Throughput is a sub-linear estimate: doubling users adds ~70 % of single-user TPS until ~8, then plateaus on memory bandwidth. MoE models scale concurrency much better because each user activates a different subset of experts.

See It In Action

Real model outputs generated via RunThisModel.com — watch responses stream in real time.

Llama 3.3 70B responding...

Outputs generated by real AI models via RunThisModel.com. Generation speed shown is from cloud inference. Local speeds vary by hardware — check your device.

faq·common questions
how much VRAM do I need to run Gemma 3 4B?

Gemma 3 4B requires 2.82 GB VRAM minimum with Q4_K_M quantization. For full precision you need 4.35 GB.

which quant should I pick?

Q4_K_M is the best quality/VRAM balance — ~92% of FP16 quality at ~25% the footprint. Q8_0 is near-lossless if you have the headroom.

faq://ai-curated·20 entries
What GPU do I need to run Gemma 3 4B?

To run Gemma 3 4B, you need a GPU with at least 2.8 GB of VRAM for the lowest quantization level, up to 4.3 GB for higher quantizations.

Is Gemma 3 4B good for coding?

Gemma 3 4B is well-suited for coding tasks due to its strong reasoning capabilities and large context length of 32,768 tokens.

Gemma 3 4B vs Llama 3.1 8B?

Gemma 3 4B has fewer parameters (4B vs 8B) but offers a larger context length (32,768 tokens) and better performance on mobile devices like iPhones.

Can I run Gemma 3 4B on a Mac?

Yes, you can run Gemma 3 4B on a Mac, especially if your Mac has a compatible GPU with at least 2.8 GB of VRAM.

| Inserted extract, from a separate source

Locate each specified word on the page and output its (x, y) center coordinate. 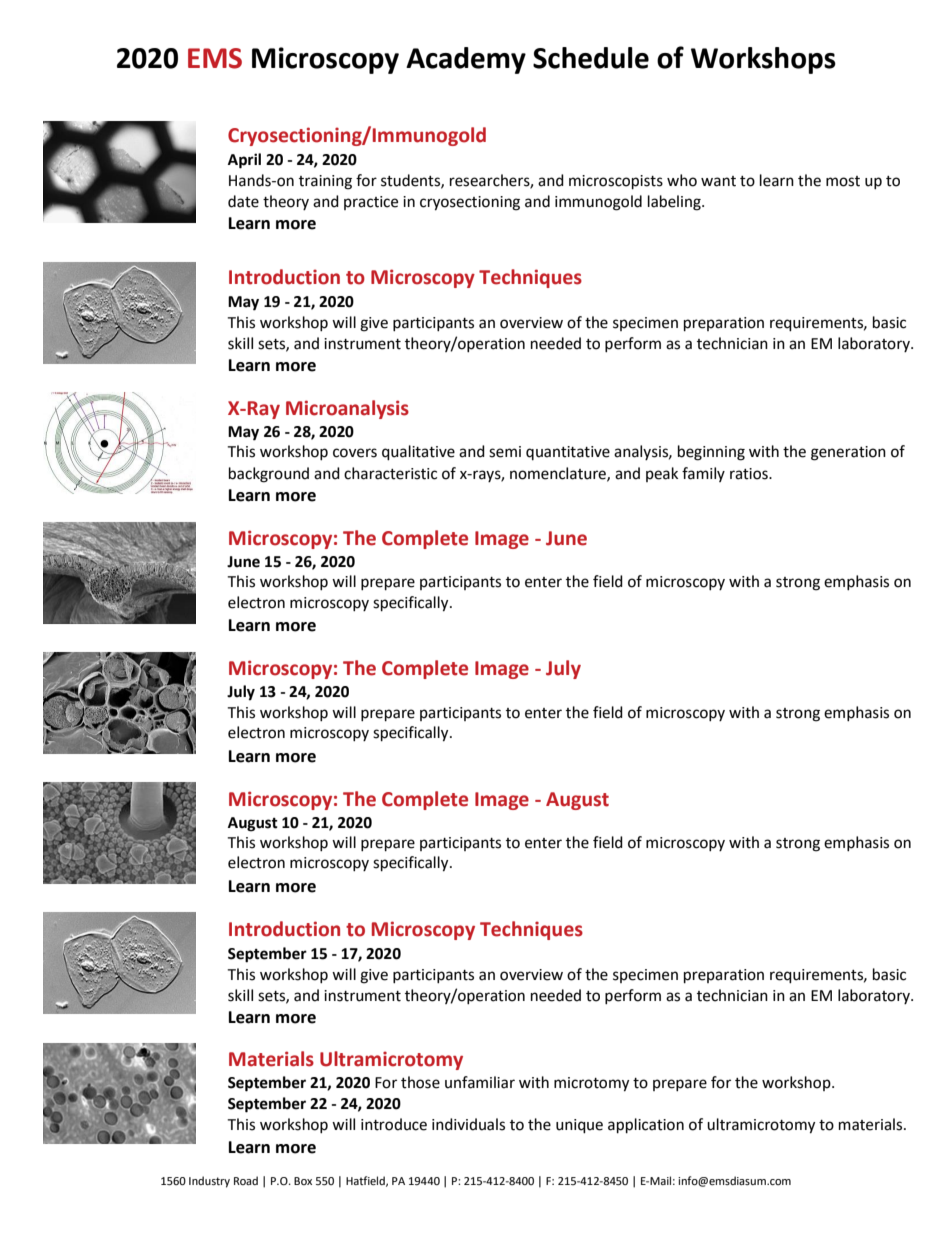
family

How much VRAM does Gemma 3 4B need?

Gemma 3 4B requires between 2.8 GB and 4.3 GB of VRAM, depending on the quantization level used.

Is Gemma 3 4B censored?

Gemma 3 4B is not inherently censored, but its responses may be filtered based on the implementation and settings used.

Is Gemma 3 4B commercial-use allowed?

Gemma 3 4B is licensed under the 'gemma' license, which allows for commercial use, provided you comply with the terms of the license.

Gemma 3 4B context length?

Gemma 3 4B has a context length of 32,768 tokens, allowing it to handle very long sequences of text.

Does Gemma 3 4B support function calling?

Gemma 3 4B supports function calling, enabling it to interact with external systems and APIs effectively.

Gemma 3 4B quantization options?

Gemma 3 4B supports various quantization options, including 4-bit, 8-bit, and 16-bit, to optimize performance and memory usage.

Can Gemma 3 4B run on CPU?

While Gemma 3 4B can run on a CPU, it will be significantly slower compared to running on a GPU with sufficient VRAM.

Gemma 3 4B fine-tuning?

Gemma 3 4B can be fine-tuned for specific tasks using frameworks like Hugging Face Transformers, but it requires a powerful GPU and sufficient VRAM.

Gemma 3 4B system requirements?

Gemma 3 4B requires a GPU with at least 2.8 GB of VRAM, 16 GB of RAM, and a modern CPU for optimal performance.

Gemma 3 4B performance benchmark?

Gemma 3 4B processes around 50-100 tokens per second on a high-end GPU, with performance varying based on the quantization level and hardware.

Gemma 3 4B for RAG?

Gemma 3 4B is suitable for Retrieval-Augmented Generation (RAG) tasks due to its strong reasoning and large context length.

Gemma 3 4B for agents?

Gemma 3 4B can be used to power conversational agents and chatbots, leveraging its strong reasoning and context handling capabilities.

Gemma 3 4B for coding vs general?

Gemma 3 4B performs well in both coding and general tasks, but its large context length makes it particularly effective for coding and technical content.

Gemma 3 4B vs ChatGPT?

Gemma 3 4B has a larger context length (32,768 tokens) and is more lightweight (4B parameters), making it better suited for mobile and resource-constrained environments compared to ChatGPT.

Gemma 3 4B download size?

The download size of Gemma 3 4B varies based on the quantization level, ranging from approximately 1.5 GB for 4-bit quantization to 8 GB for full precision.

Best quant for Gemma 3 4B?

The best quantization for Gemma 3 4B depends on your use case, but 8-bit quantization offers a good balance between performance and memory efficiency.